Do you doodle? Sketch? Or like many people, were you told at some point you were bad at drawing and gave it up completely? While virtually all kids draw, few adults do. But there’s good evidence we should all pull out our coloured pencils: drawing and doodling improve focus and memory and can help us learn.

Do you doodle? Your ‘mindless’ scribbles could actually be helping your brain stay focused, process thoughts and retain Information. Image credit: Loes van Voorthuijsen via Flickr

Are you a doodler? Your ‘mindless’ scribbles could actually be helping your brain stay focused, process thoughts and retain information. Image credit: Loes van Voorthuijsen via Flickr

Is drawing a thing of the past?

In days gone by, drawing was an important and valued skill in a variety of jobs. Before cameras, printers, scanners and Flickr, if you wanted a picture of something, you drew it. And humans have been drawing for a long time: the oldest drawings we have found so far are on cave walls on the Indonesian Island of Sulawesi. They date back more than 35,000 years.

In our own lives, drawing tends to be a big part of childhood but then peters out. Kids start scribbling at about two and from around the age of four, begin to draw shapes. By the age of seven, kids are accurately portraying the people, animals and scenes around them: kids in detention centres often draw fences and barbed wire. But by the age of nine or ten, many kids become critical of their drawings and declare ‘I’m no good at drawing’. When they discover they don’t have the skills to draw their reality accurately, many give up. There have been recent calls for drawing to be brought back into school curricula. The argument is that drawing is a learned skill and more of us would continue to draw if we were taught how to do it better.

Doodling is a long way from being a bad habit

Of course some adults do continue to draw. But often we draw during meetings, on the margins of the agenda papers. We try to hide the fact we’re drawing because we’re worried about the impression it creates. The thing is, we tend to think someone who’s doodling is not doing what they are supposed to be doing: that is, listening. Even the word doodle carries negative connotations. In the 18th century, to doodle meant to swindle or ridicule someone. A century later, a doodle was a corrupt politician.

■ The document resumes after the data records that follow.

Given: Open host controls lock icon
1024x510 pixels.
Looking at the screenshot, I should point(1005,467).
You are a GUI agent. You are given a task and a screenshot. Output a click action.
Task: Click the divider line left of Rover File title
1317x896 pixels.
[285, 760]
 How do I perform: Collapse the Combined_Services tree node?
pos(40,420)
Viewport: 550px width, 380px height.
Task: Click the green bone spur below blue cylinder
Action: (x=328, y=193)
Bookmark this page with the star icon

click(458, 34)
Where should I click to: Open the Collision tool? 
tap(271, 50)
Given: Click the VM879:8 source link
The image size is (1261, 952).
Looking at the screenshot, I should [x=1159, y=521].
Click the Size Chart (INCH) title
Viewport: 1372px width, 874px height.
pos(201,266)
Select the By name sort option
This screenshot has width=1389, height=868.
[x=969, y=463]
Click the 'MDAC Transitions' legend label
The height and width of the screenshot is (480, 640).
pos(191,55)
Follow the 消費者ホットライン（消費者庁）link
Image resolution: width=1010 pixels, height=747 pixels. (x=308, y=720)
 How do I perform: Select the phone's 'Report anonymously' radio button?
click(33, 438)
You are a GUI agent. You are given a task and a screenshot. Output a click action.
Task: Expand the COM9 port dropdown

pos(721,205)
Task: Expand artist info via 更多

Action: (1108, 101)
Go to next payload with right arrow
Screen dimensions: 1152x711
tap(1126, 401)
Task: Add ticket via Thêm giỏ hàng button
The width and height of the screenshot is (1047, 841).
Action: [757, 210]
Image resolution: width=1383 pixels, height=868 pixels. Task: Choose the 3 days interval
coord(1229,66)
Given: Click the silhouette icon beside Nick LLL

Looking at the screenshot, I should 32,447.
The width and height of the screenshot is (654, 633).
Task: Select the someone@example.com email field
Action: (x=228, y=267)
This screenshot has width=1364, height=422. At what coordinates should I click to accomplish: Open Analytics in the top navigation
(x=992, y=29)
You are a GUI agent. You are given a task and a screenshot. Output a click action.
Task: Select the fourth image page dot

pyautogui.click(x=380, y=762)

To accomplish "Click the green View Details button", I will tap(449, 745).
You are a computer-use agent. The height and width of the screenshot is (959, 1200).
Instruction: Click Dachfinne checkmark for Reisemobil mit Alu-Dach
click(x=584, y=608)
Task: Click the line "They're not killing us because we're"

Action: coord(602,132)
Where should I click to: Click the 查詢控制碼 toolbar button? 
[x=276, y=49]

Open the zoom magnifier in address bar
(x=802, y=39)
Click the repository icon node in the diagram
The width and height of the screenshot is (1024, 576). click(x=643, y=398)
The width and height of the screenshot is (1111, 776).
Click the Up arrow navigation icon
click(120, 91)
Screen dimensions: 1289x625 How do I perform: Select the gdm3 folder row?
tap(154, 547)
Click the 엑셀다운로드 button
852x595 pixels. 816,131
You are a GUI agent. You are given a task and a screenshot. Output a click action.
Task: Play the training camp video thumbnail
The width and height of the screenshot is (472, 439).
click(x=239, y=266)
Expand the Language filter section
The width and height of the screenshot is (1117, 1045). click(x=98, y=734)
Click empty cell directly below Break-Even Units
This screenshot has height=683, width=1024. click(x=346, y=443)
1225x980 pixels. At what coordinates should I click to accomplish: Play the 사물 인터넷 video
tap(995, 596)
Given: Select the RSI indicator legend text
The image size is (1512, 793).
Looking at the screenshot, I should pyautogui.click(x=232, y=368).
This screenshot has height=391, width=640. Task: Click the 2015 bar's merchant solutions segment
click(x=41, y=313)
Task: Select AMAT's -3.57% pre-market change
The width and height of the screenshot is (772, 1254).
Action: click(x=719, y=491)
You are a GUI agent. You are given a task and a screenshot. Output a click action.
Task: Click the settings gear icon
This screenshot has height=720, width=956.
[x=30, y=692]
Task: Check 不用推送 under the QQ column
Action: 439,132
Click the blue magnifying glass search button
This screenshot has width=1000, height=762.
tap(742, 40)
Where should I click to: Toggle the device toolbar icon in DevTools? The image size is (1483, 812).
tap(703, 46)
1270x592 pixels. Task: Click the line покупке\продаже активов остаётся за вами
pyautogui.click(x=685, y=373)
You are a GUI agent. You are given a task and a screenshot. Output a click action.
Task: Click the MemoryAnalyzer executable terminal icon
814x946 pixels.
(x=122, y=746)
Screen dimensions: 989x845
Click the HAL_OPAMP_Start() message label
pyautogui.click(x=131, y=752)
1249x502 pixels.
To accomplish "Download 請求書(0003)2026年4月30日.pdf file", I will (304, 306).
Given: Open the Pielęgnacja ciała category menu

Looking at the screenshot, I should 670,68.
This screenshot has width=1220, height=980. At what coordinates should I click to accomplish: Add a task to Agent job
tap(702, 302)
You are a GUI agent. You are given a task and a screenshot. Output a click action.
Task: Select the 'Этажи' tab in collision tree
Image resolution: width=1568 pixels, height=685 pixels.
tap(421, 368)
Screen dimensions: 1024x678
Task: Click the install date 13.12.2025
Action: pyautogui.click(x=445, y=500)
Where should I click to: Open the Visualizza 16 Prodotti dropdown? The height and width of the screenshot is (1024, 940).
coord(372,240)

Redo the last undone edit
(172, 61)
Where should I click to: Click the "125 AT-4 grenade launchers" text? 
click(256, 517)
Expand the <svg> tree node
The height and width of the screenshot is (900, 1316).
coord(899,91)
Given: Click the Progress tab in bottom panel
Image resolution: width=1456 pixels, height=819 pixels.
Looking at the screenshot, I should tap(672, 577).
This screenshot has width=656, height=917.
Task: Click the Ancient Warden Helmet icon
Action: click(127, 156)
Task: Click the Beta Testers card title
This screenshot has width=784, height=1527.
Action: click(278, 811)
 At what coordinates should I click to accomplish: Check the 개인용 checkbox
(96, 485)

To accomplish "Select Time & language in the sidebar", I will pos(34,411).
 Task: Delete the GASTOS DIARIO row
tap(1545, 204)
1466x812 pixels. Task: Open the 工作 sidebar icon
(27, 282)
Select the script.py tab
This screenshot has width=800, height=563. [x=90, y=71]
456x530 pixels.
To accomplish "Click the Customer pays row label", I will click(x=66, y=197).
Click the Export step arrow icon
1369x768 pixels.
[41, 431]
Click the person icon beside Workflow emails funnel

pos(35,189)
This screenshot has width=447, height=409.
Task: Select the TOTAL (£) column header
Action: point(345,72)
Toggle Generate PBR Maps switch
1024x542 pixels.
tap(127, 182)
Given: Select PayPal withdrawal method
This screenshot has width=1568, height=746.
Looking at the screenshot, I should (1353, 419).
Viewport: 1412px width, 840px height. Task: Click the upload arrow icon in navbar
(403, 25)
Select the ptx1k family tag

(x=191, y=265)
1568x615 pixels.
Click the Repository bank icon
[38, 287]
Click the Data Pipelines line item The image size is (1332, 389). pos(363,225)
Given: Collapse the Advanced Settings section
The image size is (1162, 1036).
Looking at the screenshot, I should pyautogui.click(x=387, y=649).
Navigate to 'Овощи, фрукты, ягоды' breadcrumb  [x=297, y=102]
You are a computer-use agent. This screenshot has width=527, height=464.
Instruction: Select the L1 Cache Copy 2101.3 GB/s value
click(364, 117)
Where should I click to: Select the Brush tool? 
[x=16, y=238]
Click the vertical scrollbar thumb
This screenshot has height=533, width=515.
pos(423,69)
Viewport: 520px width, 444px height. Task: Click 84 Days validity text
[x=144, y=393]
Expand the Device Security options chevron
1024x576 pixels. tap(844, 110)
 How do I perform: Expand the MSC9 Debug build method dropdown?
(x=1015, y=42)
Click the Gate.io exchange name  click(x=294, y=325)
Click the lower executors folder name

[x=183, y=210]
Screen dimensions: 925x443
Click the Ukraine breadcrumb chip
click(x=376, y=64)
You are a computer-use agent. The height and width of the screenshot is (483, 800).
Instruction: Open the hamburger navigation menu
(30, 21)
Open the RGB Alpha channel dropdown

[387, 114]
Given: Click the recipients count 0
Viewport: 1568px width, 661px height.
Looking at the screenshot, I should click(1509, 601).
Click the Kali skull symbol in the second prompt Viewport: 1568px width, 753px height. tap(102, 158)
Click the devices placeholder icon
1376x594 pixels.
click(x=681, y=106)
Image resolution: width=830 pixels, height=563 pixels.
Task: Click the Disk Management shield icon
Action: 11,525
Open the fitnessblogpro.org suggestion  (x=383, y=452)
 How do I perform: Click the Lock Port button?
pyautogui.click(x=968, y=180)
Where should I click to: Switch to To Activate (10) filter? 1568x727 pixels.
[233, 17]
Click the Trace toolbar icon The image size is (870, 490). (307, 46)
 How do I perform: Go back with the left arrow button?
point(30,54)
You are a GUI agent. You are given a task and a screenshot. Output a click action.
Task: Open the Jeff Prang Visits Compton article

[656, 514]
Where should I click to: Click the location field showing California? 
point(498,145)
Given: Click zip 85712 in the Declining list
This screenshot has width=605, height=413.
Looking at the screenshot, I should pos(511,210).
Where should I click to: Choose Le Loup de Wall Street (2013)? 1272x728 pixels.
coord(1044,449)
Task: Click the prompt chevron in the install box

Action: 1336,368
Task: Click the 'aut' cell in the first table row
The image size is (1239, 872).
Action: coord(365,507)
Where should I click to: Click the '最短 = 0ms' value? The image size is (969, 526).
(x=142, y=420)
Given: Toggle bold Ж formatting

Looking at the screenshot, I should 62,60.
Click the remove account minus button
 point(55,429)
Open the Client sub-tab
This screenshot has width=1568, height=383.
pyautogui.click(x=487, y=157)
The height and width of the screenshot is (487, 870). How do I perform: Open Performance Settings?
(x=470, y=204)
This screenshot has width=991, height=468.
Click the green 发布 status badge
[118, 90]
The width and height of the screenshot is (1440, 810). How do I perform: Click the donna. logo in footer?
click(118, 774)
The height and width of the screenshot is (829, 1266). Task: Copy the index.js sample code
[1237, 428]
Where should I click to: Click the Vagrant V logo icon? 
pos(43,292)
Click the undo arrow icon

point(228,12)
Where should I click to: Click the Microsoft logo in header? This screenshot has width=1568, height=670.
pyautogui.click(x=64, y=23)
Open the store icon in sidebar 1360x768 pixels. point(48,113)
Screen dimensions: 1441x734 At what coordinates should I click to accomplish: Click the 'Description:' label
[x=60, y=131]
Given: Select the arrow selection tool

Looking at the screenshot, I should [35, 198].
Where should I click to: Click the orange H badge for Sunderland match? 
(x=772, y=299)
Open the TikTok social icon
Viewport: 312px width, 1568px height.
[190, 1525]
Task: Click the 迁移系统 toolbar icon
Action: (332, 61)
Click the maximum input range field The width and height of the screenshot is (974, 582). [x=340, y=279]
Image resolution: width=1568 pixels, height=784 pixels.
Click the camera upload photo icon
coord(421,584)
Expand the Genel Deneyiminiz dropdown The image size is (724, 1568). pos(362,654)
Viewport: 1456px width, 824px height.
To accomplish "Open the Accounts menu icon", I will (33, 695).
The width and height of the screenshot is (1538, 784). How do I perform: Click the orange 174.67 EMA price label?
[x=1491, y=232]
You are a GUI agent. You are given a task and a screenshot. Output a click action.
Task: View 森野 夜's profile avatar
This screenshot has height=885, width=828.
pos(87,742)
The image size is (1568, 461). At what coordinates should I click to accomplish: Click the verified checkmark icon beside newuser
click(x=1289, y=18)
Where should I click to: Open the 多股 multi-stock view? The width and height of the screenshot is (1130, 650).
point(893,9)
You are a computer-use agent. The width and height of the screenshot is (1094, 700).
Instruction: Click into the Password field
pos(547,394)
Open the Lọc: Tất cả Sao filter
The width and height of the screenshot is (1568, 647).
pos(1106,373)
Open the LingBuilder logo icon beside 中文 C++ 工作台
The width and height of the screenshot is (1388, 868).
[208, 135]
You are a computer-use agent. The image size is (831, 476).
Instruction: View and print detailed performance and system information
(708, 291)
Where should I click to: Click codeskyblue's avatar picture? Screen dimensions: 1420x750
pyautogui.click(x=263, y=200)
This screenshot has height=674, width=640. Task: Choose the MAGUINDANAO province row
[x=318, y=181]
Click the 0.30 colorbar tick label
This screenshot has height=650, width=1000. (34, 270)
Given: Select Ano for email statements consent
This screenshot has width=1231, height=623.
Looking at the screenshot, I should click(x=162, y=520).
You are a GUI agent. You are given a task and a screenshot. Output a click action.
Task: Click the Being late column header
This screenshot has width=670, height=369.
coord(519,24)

The irony is we now know just how wrong many assumptions about doodling are. Doodles aren’t meaningless marks and doodling isn’t a waste of time. I’ve written before about the calming benefits of the colouring-in craze. And many people find doodling to be enjoyable and relaxing. But doodling is also a powerful way to improve listening, thinking, focus and concentration. We rarely set out to doodle; doodling is just what happens when our brains are processing information. There are a number of well-known instances of U.S Presidents doodling while making decisions.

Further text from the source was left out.